The underwriting and price of commercial property insurance changed in 2021 due to the sharp increase in the cost of construction materials.

Westchester, Chubb’s excess and surplus specialist product department, recently released a paper outlining the reasons behind increased commercial property insurance rates as well as potential solutions.


According to the research, there are three key causes of the increase:


significant weather-related insurance losses that are more frequent and severe;


Construction material costs have increased due to a supply chain crisis and rising inflation, which in December 2021 reached about 7% compared to the same month the previous year, the highest one-year increase in the preceding 40 years.



severe and unpredictable weather


20 weather-related disasters with losses in excess of $1 billion happened in the United States between January and September 2021, according to NOAA National Centers for Environmental Information.

The average number of these losses between 1980 and 2020 was seven.


According to Swiss Re, the insurance industry reported insured property losses totaling roughly $42 billion in the first half of 2021, the biggest amount in ten years.


The catastrophic risk models “may not adequately represent the possible losses owing to unexpected weather occurrences like the December 2021 tornado outbreak, Hurricane Ida, and Winter Storm Uri,” according to the research, despite this sharp increase in losses.

For insurers attempting to foresee hazards related to commercial properties, the unpredictable nature of these storms and the need for better hydrological, topological, and geospatial data gathering and analysis continue to be a danger.


chain of supply


Due to the pandemic’s disruption of the worldwide supply chain, 2021 also saw price adjustments for a variety of goods, particularly those utilized in construction.

According to the research, although the high lumber prices decreased in the second part of the year, the cost of supplies like copper pipe and tubing sharply soared.

For the sake of underwriting and pricing, this made it difficult for insurers to estimate future expenses.

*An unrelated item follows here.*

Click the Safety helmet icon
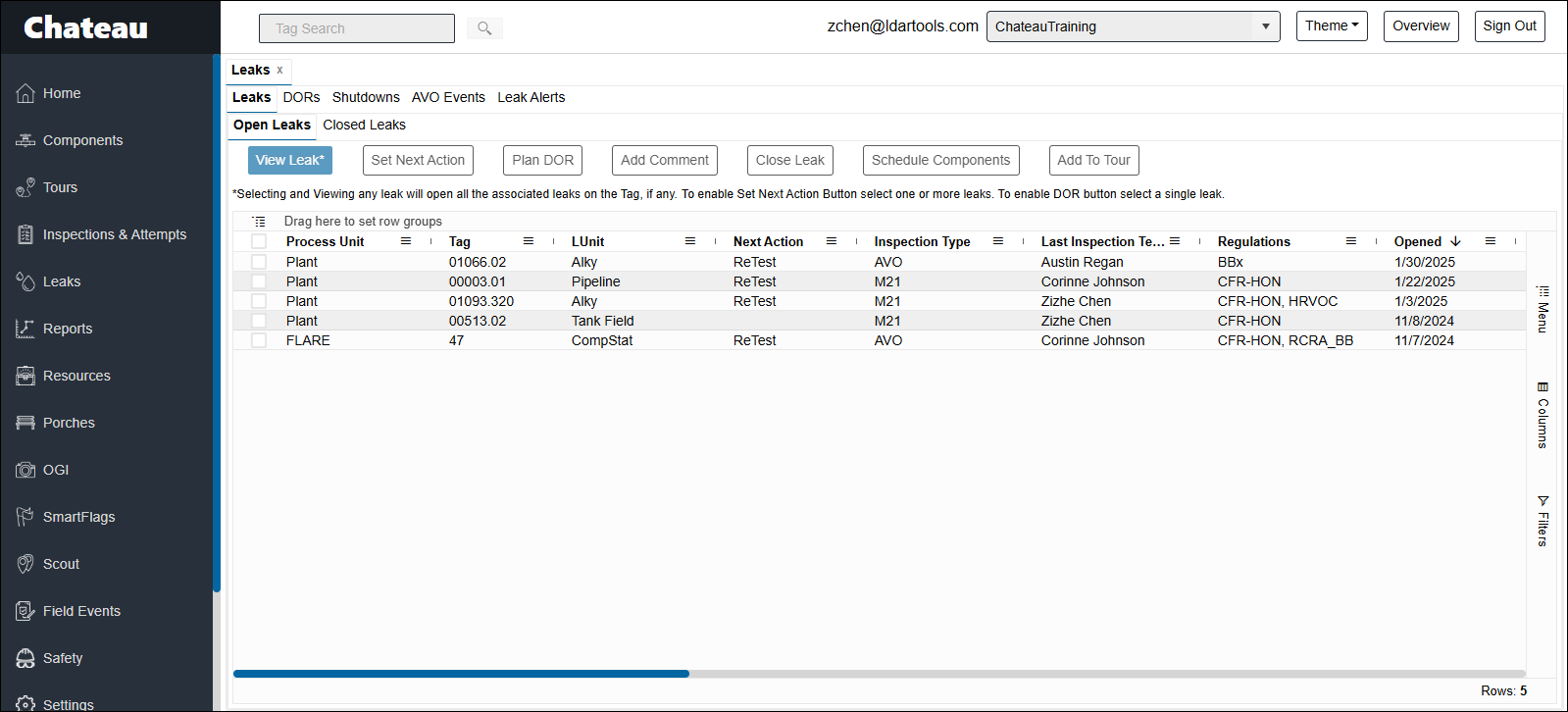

Thousands of homes could need to be repaired or replaced at once if an unanticipated severe storm strikes a densely populated area, driving up the price of supplies, labor, and, eventually, insurance.

According to the research, commercial properties were thought to have been undervalued as of November 2021.

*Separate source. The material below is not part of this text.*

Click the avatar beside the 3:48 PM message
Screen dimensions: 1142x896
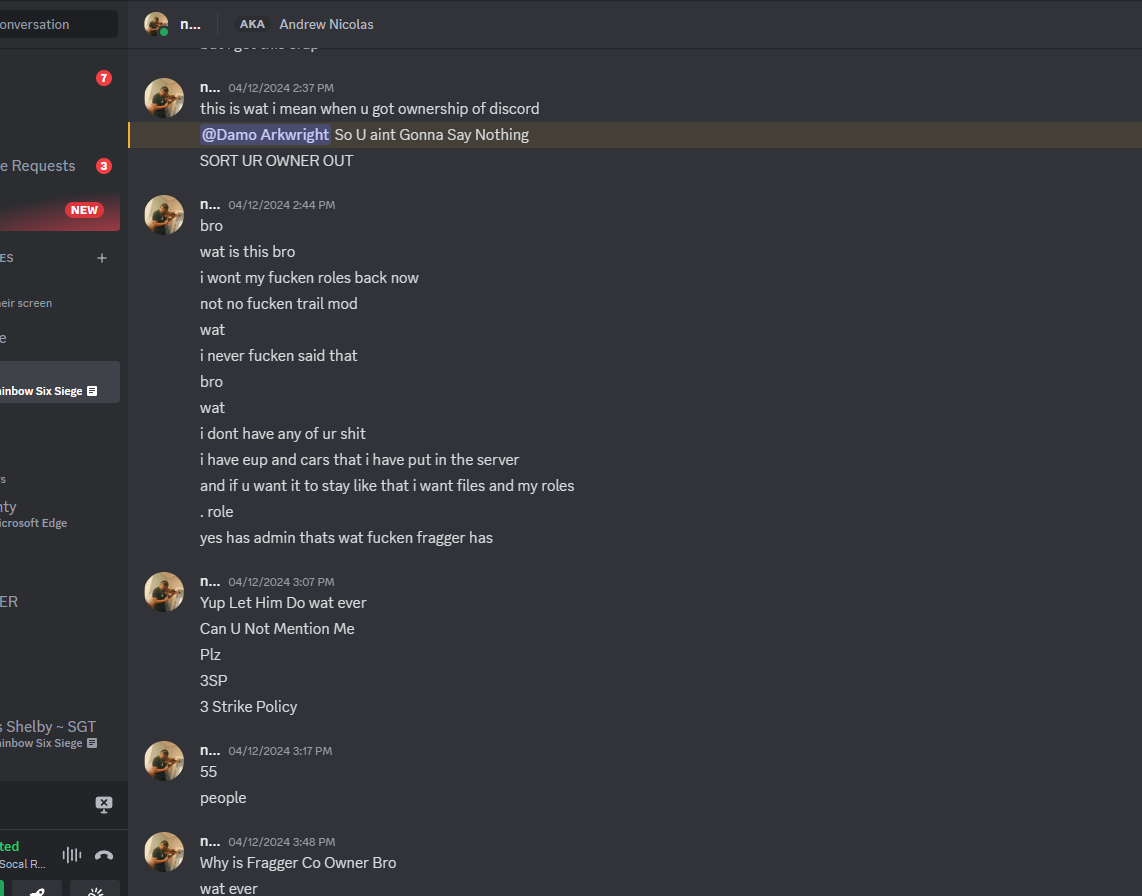tap(164, 852)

Underwriters are concerned about the overall inflation picture and its potential influence on interest rates in addition to cost hikes brought on by the epidemic.

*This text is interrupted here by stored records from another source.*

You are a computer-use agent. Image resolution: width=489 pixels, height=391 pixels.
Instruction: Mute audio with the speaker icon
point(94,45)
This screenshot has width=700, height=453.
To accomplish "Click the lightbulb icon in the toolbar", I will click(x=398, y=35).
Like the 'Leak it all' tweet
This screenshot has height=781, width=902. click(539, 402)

The research notes that, for instance, “high inflation in the 1970s and early 1980s significantly damaged the industry, resulting in lower underwriting performance and reserve levels.”

On the other side, “rising interest rates weakened the value of fixed income assets.”

According to economists surveyed by Reuters recently, the U.S. Federal Reserve would tighten monetary policy faster than they anticipated a month ago in order to combat stubbornly rising inflation.


What’s the next step for us?


The research from Westchester suggests a number of tactics to assist reduce rising commercial property insurance costs:


The development of more precise and near-real-time data on building conditions, drainage systems, real estate trends, and accessibility to construction materials and labor is required by insurers, reinsurers, modeling companies, brokers, and risk managers;


In order to ensure more thorough underwriting of a building’s replacement value, more frequent and thorough property damage risk appraisals from qualified sources are required; Insurers should consider upgrading loss prevention services provided to commercial property owners and rewarding them for their efforts. Risk managers and property owners should consider entering agreements with contractors before weather events to ensure that materials and services are available when the need arises.